28 août 2019

Portrait du mois : Nicolas BECKER, entraîneur national de paratriathlon

©Sébastien LIBICZ – FF Triathlon

À 38 ans, Nicolas BECKER est, depuis 2013, l’entraîneur national de l’Équipe de France de paratriathlon pour la Fédération Française de Triathlon. De retour de Tokyo après le Test Event, cet ancien triathlète de haut niveau nous partage son expérience japonaise, à un an des Jeux Paralympiques. Entretien…

Comité Paralympique et Sportif Français : Quelles sont les principales missions de votre poste au sein de la Fédération Française de Triathlon ?

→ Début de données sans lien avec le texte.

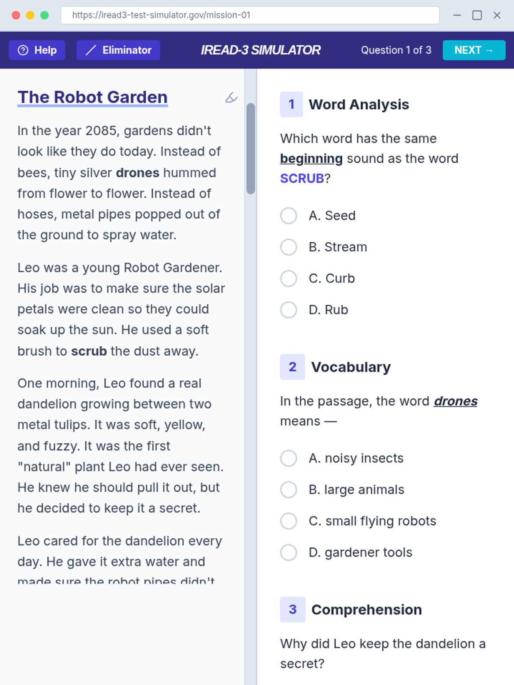
Task: Click the window maximize square icon
Action: [x=477, y=15]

Nicolas BECKER : « La mission ultime est de préparer les athlètes pour qu’ils soient performants aux Jeux Paralympiques et qu’ils obtiennent des médailles. Mon rôle est d’être le manager du collectif et de superviser tous les “étages de la fusée“.
Jusqu’à présent, je travaillais également sur la détection de futurs athlètes pour cette Équipe de France. Maintenant j’ai de plus en plus de collègues qui viennent m’épauler sur ce sujet.
La détection est une notion cruciale pour nous car dans la réalité, on voit que le passage du repérage aux collectifs de préparation pour les grands événements peut être assez rapide.
C’est important pour moi, d’avoir une vue sur tout ce qu’il se passe au niveau du paratriathlon. J’apprécie beaucoup d’avoir un rôle plus large dans le domaine du sport paralympique en France. Depuis les Jeux de Rio nous avons pu tisser des liens avec Jean Minier et les collègues entraîneurs des autres disciplines paralympiques. Je me sens investi au sein de l’équipe de France Paralympique dans une mission collective.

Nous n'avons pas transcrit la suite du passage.